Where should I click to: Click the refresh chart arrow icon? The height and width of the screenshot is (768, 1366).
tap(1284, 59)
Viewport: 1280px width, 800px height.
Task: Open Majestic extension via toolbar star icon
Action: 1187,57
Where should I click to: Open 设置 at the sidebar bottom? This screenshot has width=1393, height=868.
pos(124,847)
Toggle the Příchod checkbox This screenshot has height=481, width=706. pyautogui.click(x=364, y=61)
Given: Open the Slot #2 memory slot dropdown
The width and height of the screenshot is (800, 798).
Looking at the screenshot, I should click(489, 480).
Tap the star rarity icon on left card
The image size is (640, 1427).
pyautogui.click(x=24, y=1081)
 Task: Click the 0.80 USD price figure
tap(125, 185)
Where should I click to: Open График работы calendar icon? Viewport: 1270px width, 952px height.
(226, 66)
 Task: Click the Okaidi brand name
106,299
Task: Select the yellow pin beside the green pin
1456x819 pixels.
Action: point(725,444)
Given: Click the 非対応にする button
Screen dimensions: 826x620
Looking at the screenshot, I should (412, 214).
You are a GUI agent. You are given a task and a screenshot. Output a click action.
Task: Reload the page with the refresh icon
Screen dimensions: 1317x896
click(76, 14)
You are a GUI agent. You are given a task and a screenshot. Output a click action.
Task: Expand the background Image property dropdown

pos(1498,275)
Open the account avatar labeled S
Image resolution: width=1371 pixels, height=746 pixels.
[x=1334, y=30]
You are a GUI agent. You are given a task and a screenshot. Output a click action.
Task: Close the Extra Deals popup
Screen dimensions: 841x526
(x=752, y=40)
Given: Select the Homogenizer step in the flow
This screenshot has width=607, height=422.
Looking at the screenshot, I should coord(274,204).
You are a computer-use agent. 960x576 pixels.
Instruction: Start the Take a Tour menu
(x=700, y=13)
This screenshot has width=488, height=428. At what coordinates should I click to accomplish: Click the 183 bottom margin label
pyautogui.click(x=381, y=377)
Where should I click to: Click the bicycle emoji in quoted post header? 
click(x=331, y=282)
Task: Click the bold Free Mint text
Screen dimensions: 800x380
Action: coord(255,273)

**Directions for this task:** Echo the lines word for word, starting at the line that contains "Given: Select the" and ending at the final line above.

**Result of this task:**
Given: Select the Homogenizer step in the flow
This screenshot has width=607, height=422.
Looking at the screenshot, I should coord(274,204).
You are a computer-use agent. 960x576 pixels.
Instruction: Start the Take a Tour menu
(x=700, y=13)
This screenshot has width=488, height=428. At what coordinates should I click to accomplish: Click the 183 bottom margin label
pyautogui.click(x=381, y=377)
Where should I click to: Click the bicycle emoji in quoted post header? 
click(x=331, y=282)
Task: Click the bold Free Mint text
Screen dimensions: 800x380
Action: coord(255,273)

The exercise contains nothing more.